§ What you should do
What you give back from the listing below should be an exact copy of the lines from the one with "Open the comments speech bubble icon" down to the one with "The height and width of the screenshot is (704, 1074).", and it should contain no pictures.

———

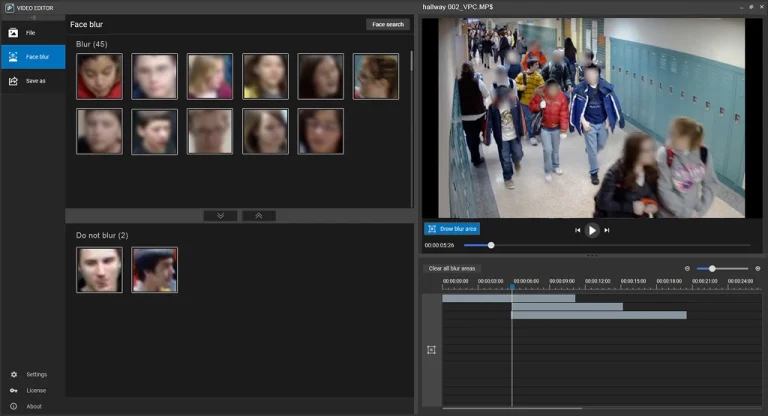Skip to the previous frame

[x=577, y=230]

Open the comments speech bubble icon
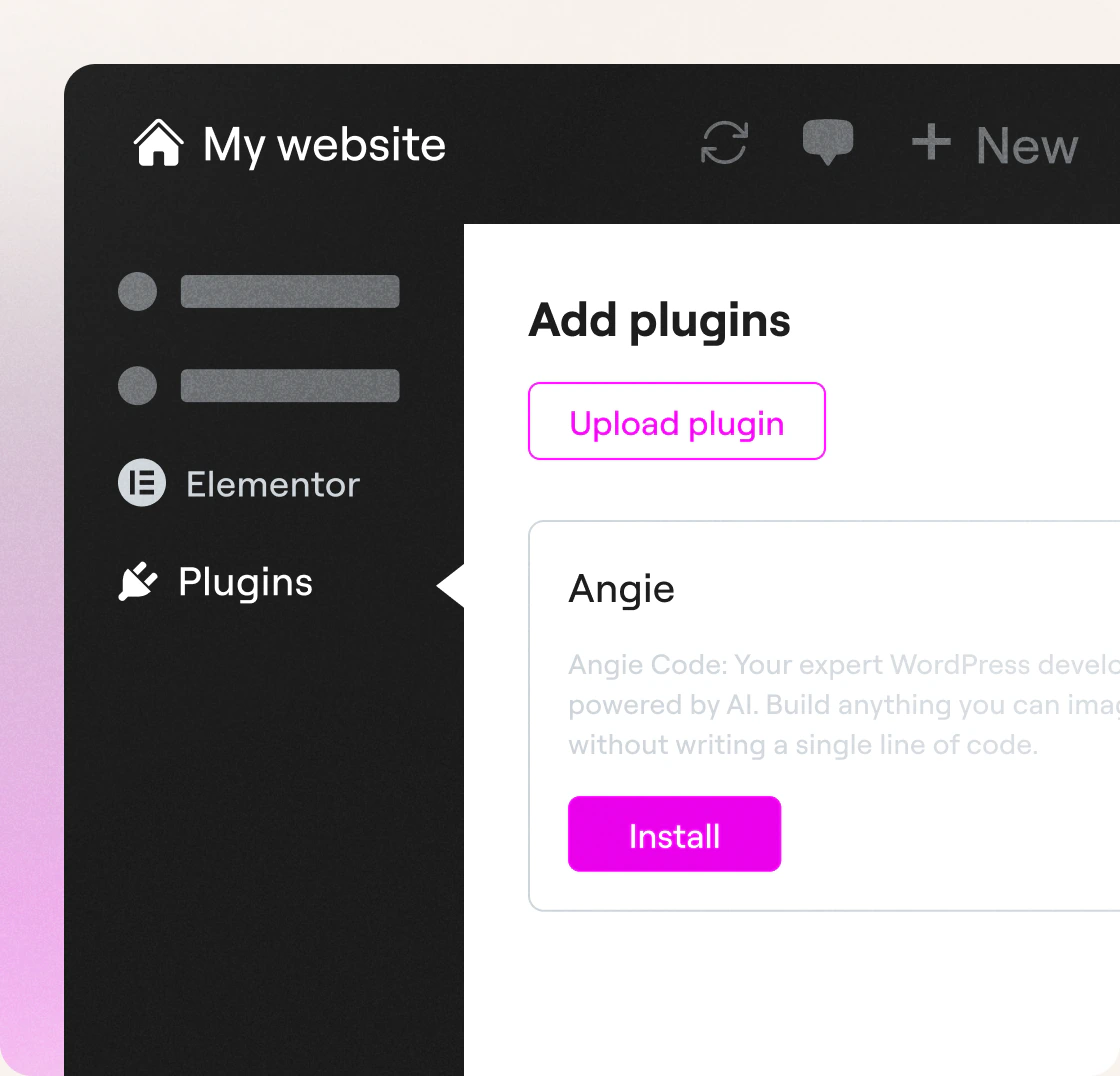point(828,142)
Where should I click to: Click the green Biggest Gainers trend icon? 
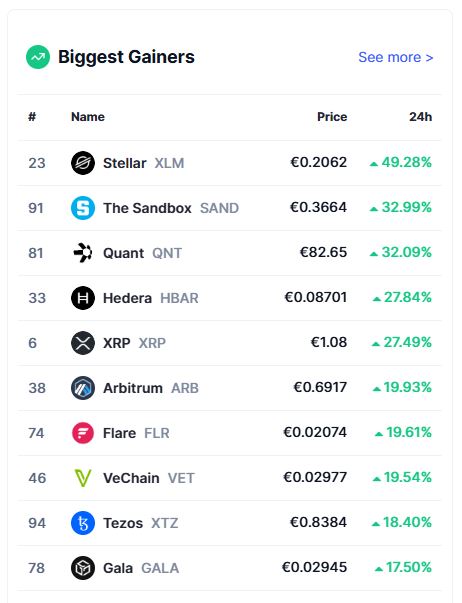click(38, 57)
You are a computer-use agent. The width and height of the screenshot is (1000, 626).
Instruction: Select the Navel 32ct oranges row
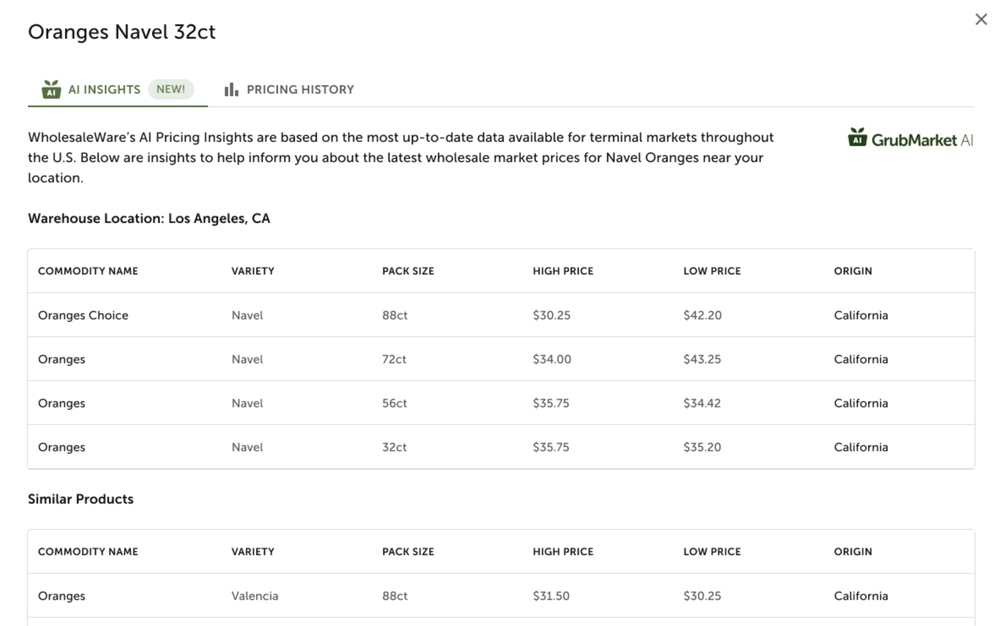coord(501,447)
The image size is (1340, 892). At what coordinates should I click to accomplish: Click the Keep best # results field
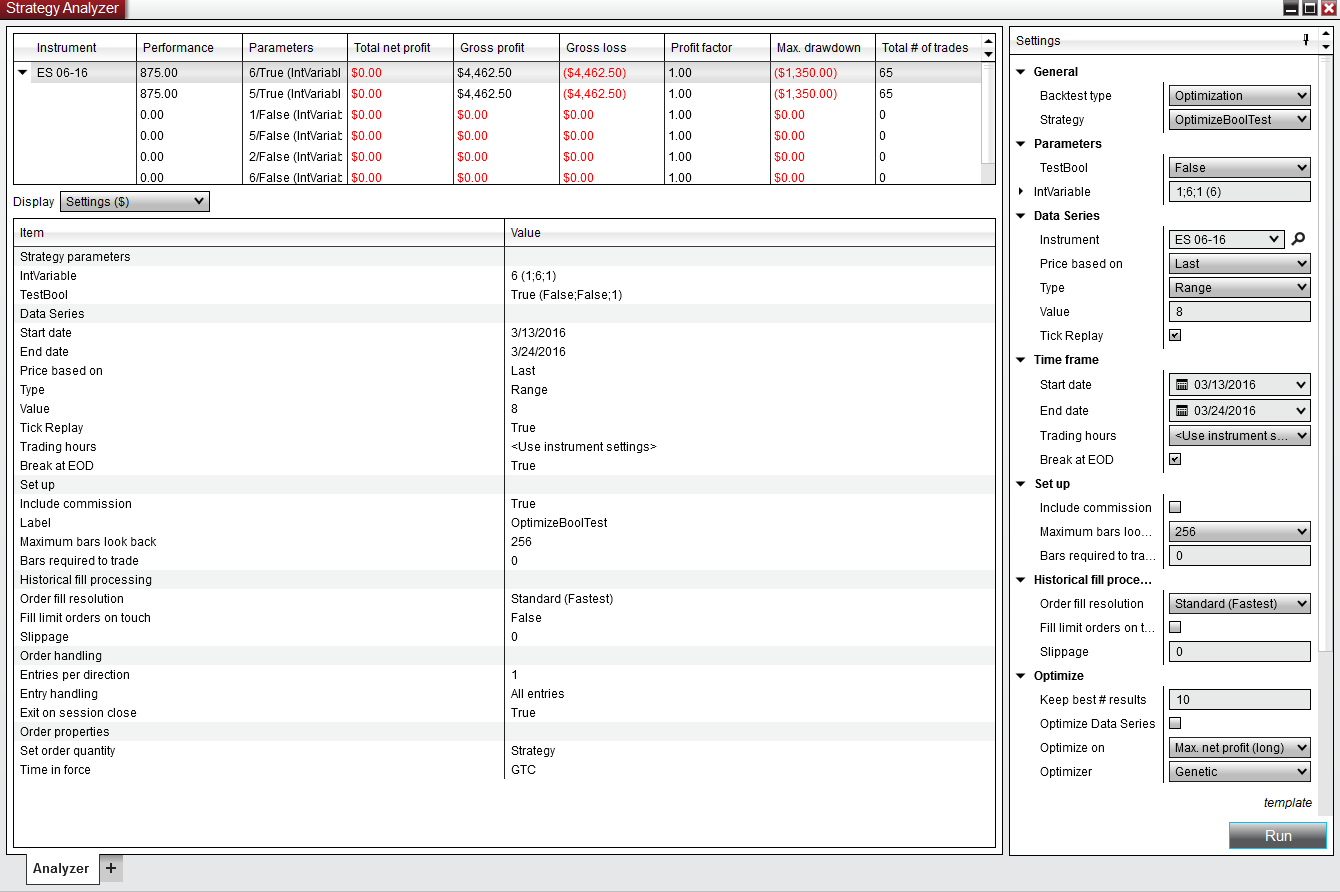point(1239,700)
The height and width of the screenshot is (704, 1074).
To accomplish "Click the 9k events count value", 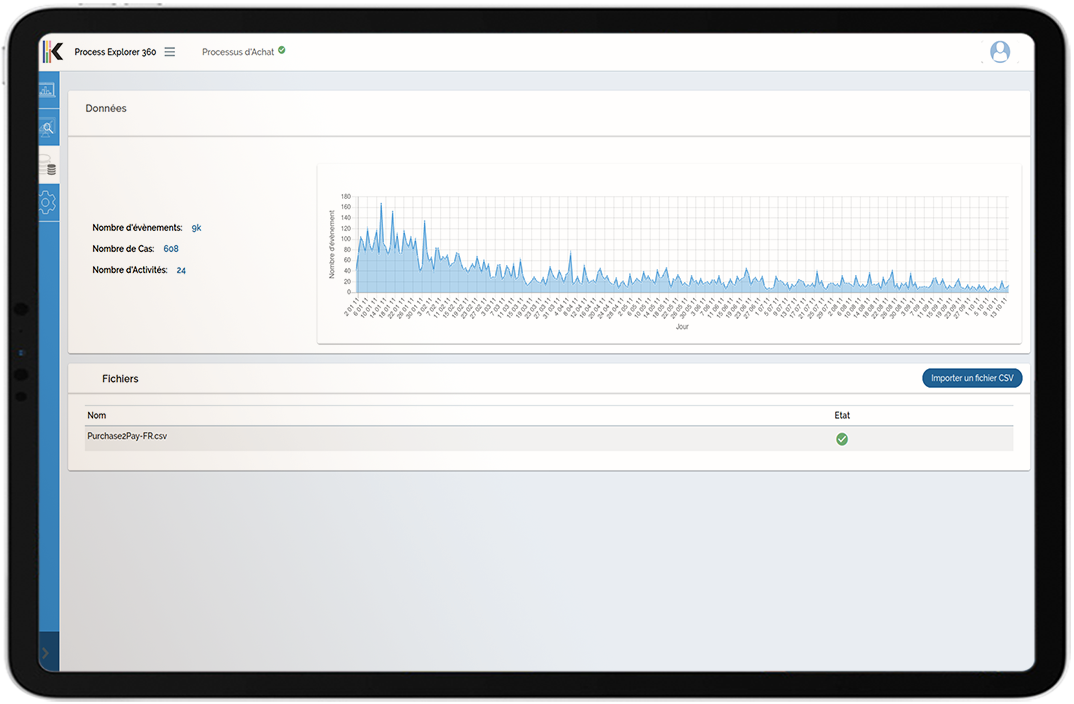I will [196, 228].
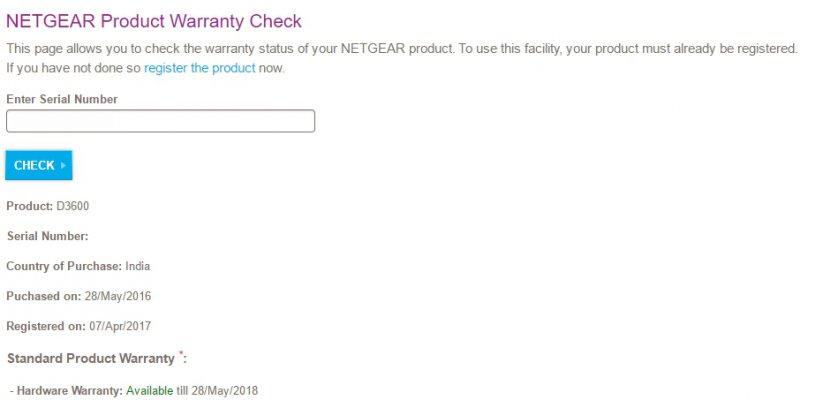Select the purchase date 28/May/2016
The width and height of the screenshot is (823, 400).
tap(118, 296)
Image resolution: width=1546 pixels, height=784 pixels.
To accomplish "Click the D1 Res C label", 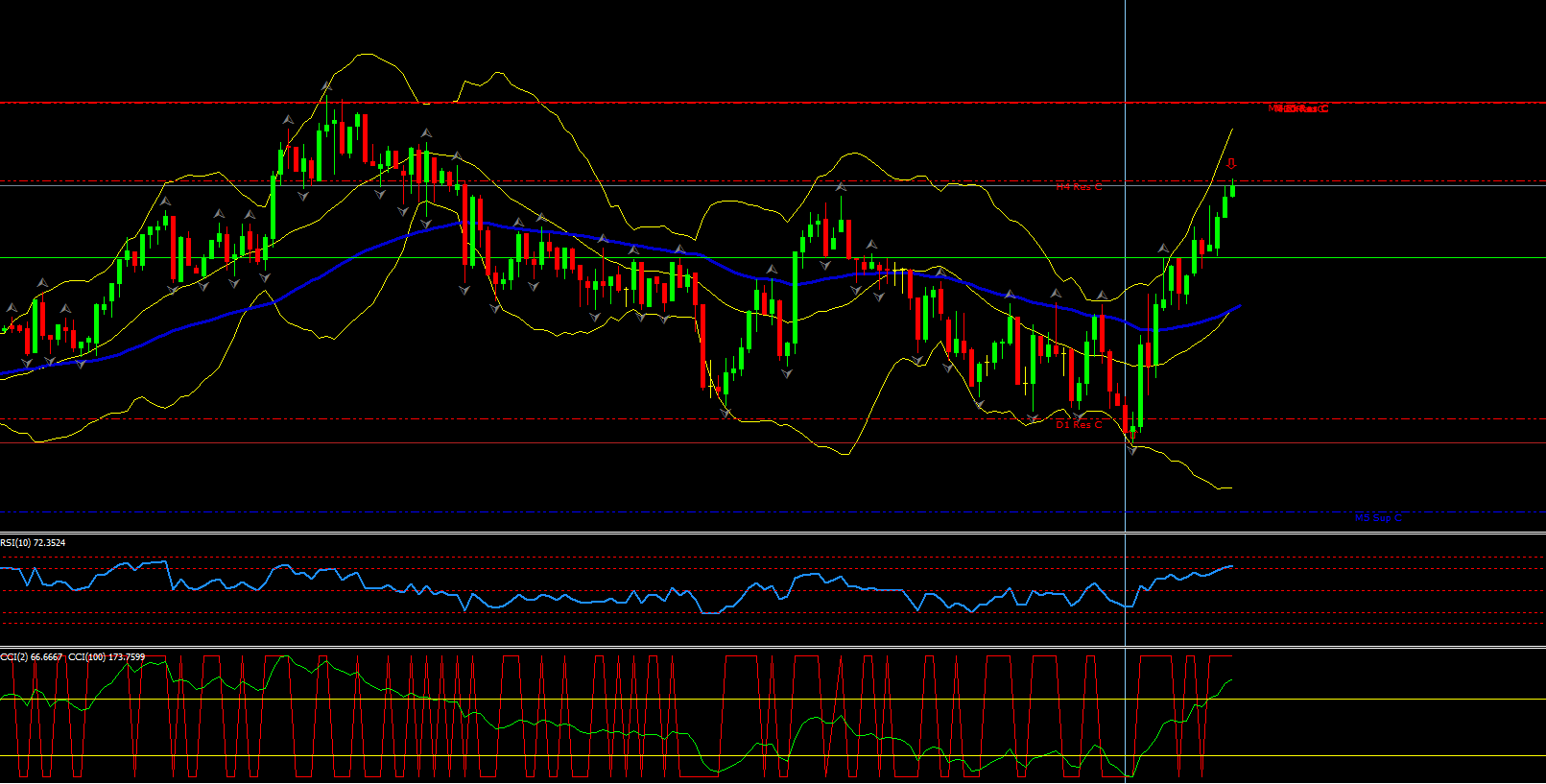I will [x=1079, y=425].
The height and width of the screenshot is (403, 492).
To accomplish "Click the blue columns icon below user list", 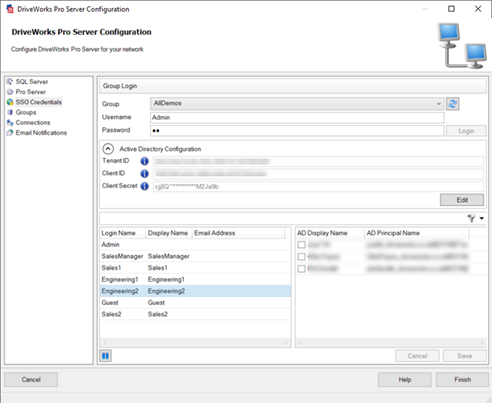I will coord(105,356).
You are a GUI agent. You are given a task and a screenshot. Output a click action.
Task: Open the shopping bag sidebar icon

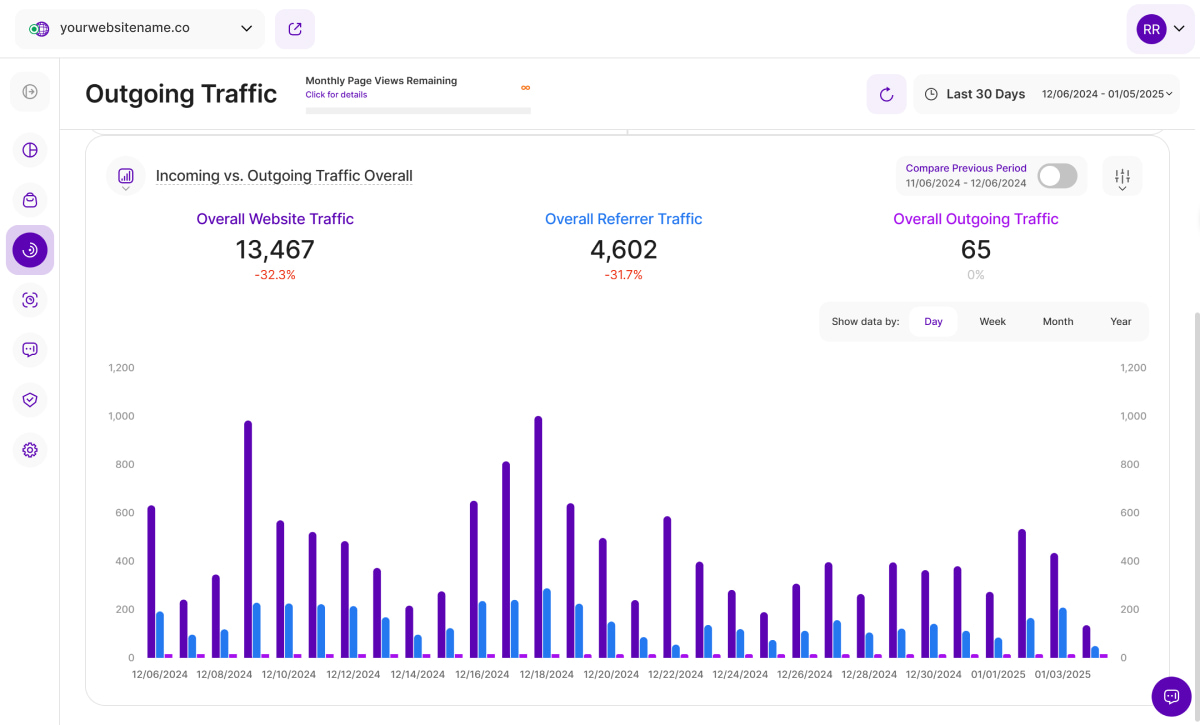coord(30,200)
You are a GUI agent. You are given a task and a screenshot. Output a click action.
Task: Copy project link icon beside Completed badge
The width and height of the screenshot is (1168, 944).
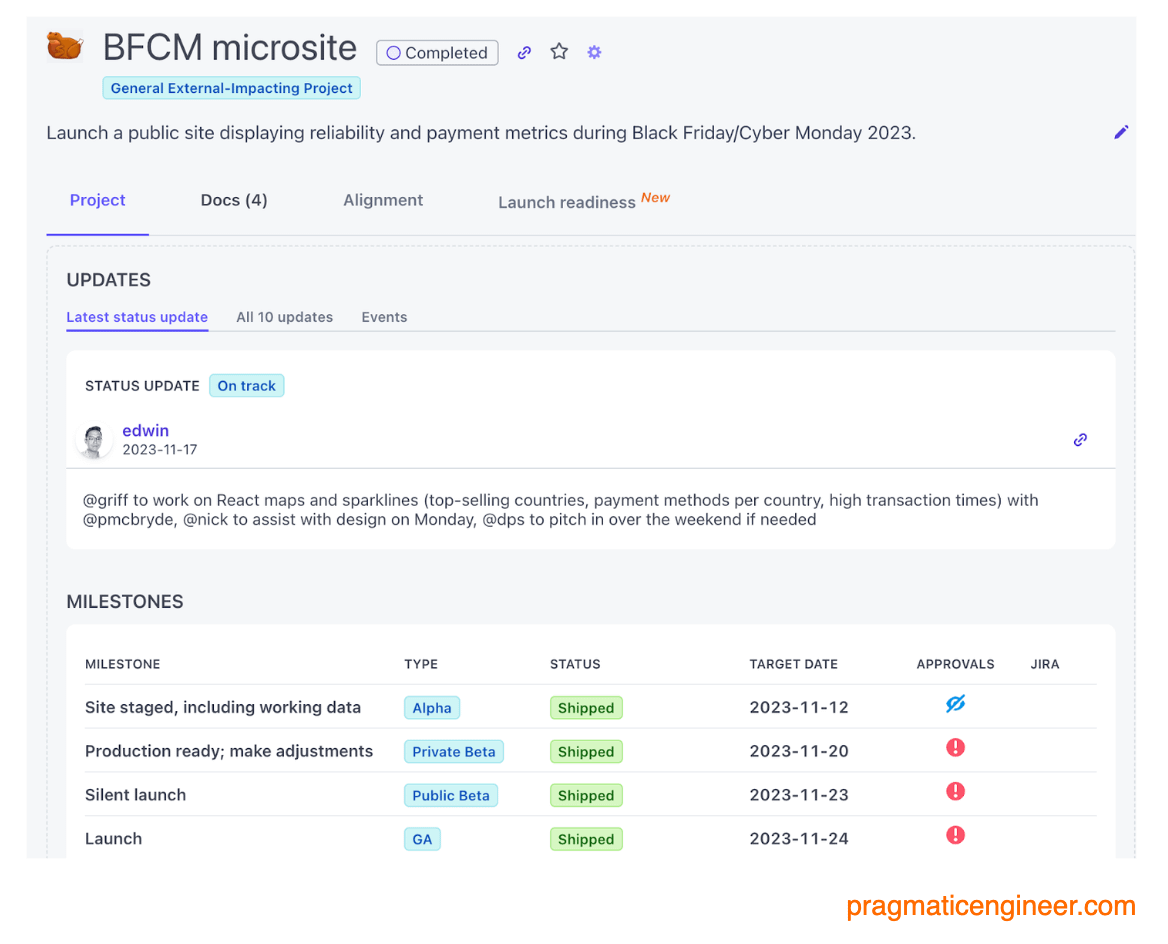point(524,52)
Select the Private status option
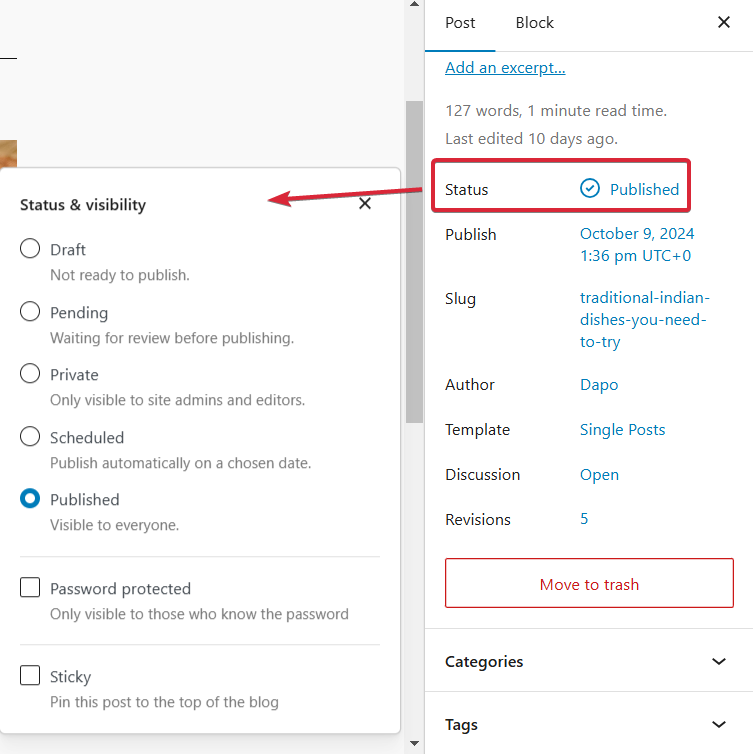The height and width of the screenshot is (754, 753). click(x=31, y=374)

———

§ Response below
Open the comments speech bubble icon
point(828,142)
Where should I click to: Click the green Biggest Gainers trend icon? 
click(38, 57)
You are a computer-use agent. The width and height of the screenshot is (1000, 626).
Instruction: Select the Navel 32ct oranges row
coord(501,447)
The image size is (1340, 892). At what coordinates should I click to accomplish: Click the Keep best # results field
point(1239,700)
The height and width of the screenshot is (704, 1074).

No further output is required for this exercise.